Well, this day I was sore and a bit tired and, frankly, PMSing.  So I just did it wrong.  I didn’t bother with the twist of belly towards knee.  I flopped rather curmudgeonly forward, surrendering to a somewhat cranky mindspace of “fuck alignment.  Fuck doing it right.  Let the structure slip into the mud.  Let  me just veer off the path like a kid following a bug in the woods. I’m just going to do what comes which seems to be this odd halfway version of the fucking fold.  Fuck.”  I suppose it was a day to have a confrontation with my inner judge, huh?  I had to basically tell it to shut up, perhaps because there was no family member around to perimenopausally tell to shut up.  Have you been there?  No?  Ahh, well have you ever had a two year old (or perhaps a 14 year old, lol) follow you from room to room just so they can once again fold their arms and turn their back on you and go “harrumph.”  Yeah.  Like that.  I followed my inner teacher all around the house of that pose turning my back in each room.

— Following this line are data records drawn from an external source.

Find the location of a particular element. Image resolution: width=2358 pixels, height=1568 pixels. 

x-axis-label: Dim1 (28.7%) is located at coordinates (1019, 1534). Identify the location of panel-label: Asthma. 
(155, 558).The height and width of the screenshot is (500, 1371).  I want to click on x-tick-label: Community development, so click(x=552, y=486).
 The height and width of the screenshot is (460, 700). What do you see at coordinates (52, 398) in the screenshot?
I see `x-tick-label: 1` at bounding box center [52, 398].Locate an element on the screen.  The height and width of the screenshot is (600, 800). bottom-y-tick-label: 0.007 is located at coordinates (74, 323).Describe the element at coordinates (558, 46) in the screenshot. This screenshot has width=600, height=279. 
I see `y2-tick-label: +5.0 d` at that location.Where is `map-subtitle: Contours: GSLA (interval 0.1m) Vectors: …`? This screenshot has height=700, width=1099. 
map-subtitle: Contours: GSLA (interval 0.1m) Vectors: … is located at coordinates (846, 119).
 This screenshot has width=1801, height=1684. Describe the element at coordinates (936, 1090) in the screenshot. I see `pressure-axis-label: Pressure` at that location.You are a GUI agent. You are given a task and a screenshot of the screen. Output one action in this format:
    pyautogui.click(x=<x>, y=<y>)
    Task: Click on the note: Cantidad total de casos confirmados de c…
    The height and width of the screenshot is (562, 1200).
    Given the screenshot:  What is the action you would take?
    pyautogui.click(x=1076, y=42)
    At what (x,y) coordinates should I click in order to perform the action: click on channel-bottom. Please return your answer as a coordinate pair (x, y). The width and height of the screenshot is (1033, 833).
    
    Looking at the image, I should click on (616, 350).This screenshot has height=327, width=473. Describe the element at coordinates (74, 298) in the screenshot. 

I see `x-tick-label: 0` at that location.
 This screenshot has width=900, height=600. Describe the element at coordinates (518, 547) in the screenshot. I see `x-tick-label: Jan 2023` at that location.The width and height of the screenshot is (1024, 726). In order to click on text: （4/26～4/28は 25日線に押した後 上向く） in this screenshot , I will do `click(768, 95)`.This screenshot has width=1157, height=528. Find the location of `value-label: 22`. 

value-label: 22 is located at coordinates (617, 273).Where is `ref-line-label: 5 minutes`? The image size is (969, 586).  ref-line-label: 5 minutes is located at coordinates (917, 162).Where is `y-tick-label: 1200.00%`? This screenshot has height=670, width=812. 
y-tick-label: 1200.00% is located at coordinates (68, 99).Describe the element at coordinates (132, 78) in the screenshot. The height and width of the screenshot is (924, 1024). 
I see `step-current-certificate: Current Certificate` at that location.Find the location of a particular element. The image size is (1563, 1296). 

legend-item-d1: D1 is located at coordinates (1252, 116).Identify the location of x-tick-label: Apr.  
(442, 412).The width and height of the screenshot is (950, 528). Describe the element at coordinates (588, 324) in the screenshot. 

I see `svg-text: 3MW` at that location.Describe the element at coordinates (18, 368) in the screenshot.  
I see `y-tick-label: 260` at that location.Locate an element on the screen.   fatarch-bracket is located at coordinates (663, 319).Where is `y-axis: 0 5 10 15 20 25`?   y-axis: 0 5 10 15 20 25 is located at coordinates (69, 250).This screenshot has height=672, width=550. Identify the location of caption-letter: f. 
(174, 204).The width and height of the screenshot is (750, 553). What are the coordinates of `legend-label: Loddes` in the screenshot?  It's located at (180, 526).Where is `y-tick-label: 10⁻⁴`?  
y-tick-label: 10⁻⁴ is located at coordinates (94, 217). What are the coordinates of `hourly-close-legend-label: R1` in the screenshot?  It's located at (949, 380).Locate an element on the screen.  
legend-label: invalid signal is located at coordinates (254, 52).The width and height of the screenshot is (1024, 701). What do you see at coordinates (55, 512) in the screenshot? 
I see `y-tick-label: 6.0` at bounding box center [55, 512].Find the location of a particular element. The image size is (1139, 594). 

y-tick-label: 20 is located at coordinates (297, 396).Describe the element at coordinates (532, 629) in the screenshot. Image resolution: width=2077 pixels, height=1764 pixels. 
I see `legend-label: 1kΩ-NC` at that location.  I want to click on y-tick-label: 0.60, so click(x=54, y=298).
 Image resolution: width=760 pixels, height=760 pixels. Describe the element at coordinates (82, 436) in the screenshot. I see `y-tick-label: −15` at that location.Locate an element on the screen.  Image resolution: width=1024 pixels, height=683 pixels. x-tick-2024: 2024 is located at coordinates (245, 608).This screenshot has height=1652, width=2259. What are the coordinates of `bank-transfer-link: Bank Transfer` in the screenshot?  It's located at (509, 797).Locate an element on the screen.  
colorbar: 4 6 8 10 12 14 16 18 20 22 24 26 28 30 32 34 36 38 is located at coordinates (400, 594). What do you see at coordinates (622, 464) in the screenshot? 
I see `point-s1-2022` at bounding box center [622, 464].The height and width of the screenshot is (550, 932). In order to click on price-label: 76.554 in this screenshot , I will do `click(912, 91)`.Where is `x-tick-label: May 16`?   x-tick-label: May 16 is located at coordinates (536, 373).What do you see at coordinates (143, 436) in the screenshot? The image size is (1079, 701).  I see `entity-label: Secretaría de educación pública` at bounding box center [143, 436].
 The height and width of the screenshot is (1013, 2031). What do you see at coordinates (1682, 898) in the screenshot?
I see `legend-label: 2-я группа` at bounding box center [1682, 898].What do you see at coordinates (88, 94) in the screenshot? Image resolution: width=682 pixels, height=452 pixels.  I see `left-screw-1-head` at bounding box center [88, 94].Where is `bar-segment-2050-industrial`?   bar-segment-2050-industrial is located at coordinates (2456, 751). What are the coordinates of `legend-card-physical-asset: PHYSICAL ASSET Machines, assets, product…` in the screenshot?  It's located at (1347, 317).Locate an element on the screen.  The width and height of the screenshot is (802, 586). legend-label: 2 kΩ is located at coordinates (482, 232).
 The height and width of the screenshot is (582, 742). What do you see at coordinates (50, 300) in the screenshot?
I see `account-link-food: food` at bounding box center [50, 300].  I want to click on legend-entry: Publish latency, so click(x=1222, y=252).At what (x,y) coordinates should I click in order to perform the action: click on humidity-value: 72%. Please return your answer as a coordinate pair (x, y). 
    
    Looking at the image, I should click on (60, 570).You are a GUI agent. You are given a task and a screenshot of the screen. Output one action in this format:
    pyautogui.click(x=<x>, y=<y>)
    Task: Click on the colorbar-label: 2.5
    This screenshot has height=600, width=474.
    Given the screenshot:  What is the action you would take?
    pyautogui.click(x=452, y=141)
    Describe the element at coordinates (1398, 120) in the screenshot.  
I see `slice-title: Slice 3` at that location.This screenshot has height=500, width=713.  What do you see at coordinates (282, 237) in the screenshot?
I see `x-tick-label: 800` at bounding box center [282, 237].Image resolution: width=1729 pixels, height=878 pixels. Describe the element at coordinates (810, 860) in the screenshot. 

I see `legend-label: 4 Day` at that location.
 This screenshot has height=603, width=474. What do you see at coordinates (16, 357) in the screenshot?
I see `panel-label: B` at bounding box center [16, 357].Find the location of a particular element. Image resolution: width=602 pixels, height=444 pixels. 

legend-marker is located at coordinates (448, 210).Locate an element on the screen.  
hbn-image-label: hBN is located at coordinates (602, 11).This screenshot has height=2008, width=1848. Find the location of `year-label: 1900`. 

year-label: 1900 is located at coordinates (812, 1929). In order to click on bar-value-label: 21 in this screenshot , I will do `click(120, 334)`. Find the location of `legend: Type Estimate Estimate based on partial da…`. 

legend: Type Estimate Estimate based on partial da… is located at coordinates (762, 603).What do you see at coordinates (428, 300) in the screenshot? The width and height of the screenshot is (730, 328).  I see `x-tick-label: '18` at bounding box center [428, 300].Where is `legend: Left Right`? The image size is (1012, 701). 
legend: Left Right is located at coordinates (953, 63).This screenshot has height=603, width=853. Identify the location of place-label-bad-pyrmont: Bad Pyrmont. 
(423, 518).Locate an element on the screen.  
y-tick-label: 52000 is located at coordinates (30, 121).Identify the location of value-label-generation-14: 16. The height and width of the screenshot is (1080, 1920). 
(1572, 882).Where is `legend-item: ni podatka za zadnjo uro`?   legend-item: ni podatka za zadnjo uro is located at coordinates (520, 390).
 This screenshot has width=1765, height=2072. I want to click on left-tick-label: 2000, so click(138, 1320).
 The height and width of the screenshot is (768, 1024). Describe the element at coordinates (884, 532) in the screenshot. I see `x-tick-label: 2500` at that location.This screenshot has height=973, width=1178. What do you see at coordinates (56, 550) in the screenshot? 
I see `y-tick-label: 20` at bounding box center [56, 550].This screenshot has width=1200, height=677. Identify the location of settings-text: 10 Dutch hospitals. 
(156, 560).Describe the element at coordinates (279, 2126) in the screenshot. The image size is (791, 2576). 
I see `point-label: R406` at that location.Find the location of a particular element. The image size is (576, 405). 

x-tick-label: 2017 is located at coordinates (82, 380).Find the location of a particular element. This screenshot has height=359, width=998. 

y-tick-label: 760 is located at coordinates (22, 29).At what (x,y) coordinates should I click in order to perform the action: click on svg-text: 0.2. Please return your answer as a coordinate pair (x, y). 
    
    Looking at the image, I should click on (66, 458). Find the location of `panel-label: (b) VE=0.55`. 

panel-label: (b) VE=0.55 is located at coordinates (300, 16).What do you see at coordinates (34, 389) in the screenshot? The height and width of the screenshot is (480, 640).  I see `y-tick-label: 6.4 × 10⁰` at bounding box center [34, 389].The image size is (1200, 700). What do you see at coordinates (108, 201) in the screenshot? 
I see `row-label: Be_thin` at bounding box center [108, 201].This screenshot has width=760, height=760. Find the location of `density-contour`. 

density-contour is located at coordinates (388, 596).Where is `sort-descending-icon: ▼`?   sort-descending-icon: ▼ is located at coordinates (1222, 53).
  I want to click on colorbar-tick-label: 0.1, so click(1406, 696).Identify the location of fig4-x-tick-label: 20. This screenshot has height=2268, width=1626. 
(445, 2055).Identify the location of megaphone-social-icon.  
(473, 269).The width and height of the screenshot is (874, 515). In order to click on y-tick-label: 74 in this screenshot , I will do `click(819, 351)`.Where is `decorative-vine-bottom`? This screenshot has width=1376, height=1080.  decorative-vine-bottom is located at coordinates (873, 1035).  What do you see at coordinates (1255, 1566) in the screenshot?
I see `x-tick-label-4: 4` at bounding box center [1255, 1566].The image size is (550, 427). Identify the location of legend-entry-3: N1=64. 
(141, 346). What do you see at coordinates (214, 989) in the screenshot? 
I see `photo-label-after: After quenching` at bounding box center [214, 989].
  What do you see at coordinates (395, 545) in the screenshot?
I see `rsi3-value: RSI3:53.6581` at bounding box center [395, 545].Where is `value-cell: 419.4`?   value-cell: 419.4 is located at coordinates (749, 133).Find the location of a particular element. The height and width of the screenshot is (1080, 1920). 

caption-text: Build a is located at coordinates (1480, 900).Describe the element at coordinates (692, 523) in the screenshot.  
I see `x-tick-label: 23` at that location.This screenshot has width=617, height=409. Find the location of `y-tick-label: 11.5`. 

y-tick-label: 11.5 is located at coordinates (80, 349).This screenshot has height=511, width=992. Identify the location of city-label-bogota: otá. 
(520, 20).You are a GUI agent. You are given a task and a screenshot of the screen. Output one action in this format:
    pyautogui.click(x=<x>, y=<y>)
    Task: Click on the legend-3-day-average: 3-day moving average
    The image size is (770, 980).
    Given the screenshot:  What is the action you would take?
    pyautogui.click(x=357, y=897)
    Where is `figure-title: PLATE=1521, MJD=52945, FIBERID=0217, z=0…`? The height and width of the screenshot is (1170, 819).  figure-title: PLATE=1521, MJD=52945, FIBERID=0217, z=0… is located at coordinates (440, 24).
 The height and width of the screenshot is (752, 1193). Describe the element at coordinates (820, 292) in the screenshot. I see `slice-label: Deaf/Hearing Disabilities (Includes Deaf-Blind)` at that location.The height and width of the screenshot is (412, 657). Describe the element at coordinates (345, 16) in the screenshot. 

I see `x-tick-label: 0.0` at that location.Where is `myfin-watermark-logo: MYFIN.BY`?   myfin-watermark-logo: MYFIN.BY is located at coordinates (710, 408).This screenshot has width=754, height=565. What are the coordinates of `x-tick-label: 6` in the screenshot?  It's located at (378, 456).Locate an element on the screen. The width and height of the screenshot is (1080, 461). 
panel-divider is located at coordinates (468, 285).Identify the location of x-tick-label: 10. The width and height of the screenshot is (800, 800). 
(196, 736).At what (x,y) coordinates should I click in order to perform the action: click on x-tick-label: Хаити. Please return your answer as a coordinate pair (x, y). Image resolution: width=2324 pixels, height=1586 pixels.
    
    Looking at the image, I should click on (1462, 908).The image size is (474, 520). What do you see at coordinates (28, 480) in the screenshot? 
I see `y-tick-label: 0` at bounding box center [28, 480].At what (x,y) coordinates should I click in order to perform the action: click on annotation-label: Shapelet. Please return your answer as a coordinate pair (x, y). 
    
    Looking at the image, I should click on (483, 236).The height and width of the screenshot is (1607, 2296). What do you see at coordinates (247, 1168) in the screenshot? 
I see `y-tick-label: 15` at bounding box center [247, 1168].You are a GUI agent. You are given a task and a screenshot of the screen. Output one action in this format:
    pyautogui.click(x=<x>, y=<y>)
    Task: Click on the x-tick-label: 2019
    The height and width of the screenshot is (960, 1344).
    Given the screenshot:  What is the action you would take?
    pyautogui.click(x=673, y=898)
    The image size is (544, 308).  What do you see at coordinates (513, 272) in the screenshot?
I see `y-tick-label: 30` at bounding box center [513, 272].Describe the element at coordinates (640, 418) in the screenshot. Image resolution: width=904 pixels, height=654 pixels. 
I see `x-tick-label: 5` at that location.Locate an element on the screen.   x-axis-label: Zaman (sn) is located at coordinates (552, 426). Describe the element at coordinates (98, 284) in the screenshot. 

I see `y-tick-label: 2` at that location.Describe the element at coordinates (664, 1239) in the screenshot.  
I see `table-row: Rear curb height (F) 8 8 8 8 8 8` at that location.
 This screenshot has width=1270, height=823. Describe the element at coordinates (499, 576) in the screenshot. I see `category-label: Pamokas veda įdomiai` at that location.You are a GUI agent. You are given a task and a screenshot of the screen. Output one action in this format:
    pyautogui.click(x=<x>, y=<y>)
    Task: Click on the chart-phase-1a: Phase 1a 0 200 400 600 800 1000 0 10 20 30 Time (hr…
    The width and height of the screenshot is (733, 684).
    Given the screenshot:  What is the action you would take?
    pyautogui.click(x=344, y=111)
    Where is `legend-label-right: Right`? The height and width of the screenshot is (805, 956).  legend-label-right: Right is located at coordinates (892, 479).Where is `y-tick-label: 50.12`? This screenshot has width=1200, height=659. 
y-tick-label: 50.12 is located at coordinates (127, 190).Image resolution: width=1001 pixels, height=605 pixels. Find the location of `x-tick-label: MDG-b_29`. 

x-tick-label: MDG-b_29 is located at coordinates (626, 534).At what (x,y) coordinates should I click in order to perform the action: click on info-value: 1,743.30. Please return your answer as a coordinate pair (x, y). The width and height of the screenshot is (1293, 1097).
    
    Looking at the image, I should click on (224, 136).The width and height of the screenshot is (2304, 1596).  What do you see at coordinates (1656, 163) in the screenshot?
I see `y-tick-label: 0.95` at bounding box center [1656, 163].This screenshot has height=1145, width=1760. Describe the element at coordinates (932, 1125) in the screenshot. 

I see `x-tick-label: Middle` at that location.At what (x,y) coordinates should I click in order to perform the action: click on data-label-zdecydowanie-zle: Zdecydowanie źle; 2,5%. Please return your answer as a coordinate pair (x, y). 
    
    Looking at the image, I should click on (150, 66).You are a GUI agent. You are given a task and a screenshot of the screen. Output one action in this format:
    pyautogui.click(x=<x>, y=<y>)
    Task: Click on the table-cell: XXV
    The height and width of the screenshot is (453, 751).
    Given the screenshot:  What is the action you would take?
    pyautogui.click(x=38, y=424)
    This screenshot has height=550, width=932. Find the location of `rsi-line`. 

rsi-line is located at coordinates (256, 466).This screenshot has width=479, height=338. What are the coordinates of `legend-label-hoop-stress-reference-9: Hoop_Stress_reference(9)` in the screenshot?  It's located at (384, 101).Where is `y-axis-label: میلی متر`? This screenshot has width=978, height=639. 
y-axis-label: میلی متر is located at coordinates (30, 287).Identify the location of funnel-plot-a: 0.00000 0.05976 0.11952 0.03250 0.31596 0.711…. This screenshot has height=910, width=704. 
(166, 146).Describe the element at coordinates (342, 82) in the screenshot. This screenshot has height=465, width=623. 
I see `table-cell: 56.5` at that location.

Yeah so after having that (mostly sub-awareness) conversation with myself, I oozed down into that half posture.  One leg bent and the the other stretched out, but instead of folding toward the extending leg, just chucking away the twist and leaning forward.  Then ten minutes passed while each breath took me further and further from the “correct” alignment.  I just did it wrong.  So wrong.  Slowly my torso shifted from between the extended legs to over the bent knee.  The extended leg got a good tractioning.  Got a real good tractioning.  Got a – what? This was surprising - healing tractioning!  Felt really really really good!!!  Felt. Healing.

 It was healing to do it wrong.  It was healing to let go the judge for one brief respite.  It was new.  There was some moderate friction, some mental heat,  as I shoved the judge over in its seat a few times.  It felt. It felt.  New.

I did it wrong and it was right.  I am more aware now of the power of the judge.  It is the octopus on my face covering eyes, ears and nose with its tentacles so familiar I hardly perceive they are there as I say, “judge?  What judge? I’m just trying to do it right.”

Doing it wrong.  Letting go of the inner judge.  Unlearning.  Testing the learning.  Direct personal experience.  Unlearning to learn.  Becoming deeply aware of prior learning to see what has become so deeply ingrained that it is not in conscious awareness.  This.  Bringing into conscious awareness that which had been unnoticed.  Noticing.  Appreciating.  Refining.  Relearning.  A lifetime of learning.  Ommmmmmmm.